╭─ SOURCE DATA

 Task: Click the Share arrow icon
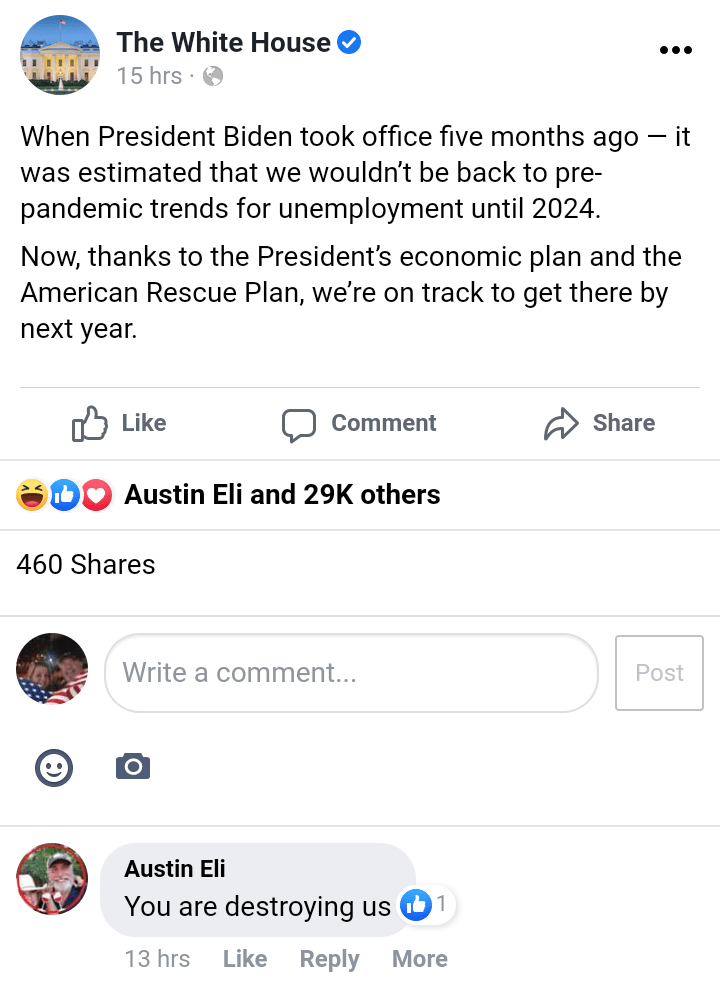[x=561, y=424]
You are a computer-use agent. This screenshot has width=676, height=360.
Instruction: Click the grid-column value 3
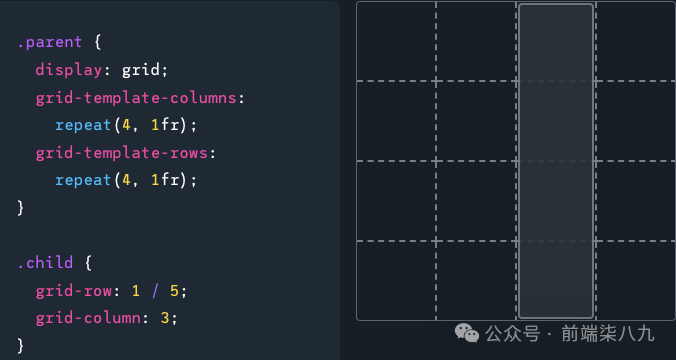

╰─
╭─ SOURCE DATA

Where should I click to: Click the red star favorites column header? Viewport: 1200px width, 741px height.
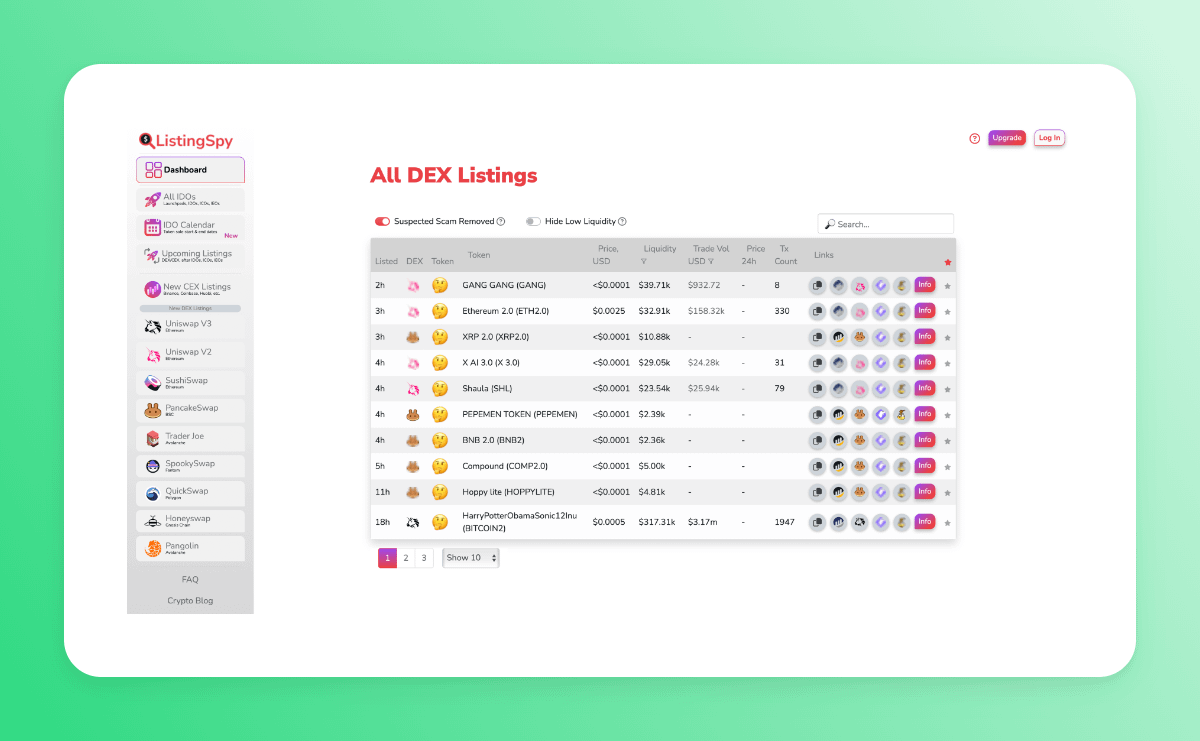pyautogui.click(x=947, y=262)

╰─

- **WHAT TO PRODUCE**
Output exactly those lines of the data above that run from the line with "Task: Click the Share arrow icon" up to and including the line with "Instruction: Click the grid-column value 3". No pictures go in.

- **RESPONSE**
 Task: Click the Share arrow icon
[x=561, y=424]
You are a computer-use agent. This screenshot has width=676, height=360.
Instruction: Click the grid-column value 3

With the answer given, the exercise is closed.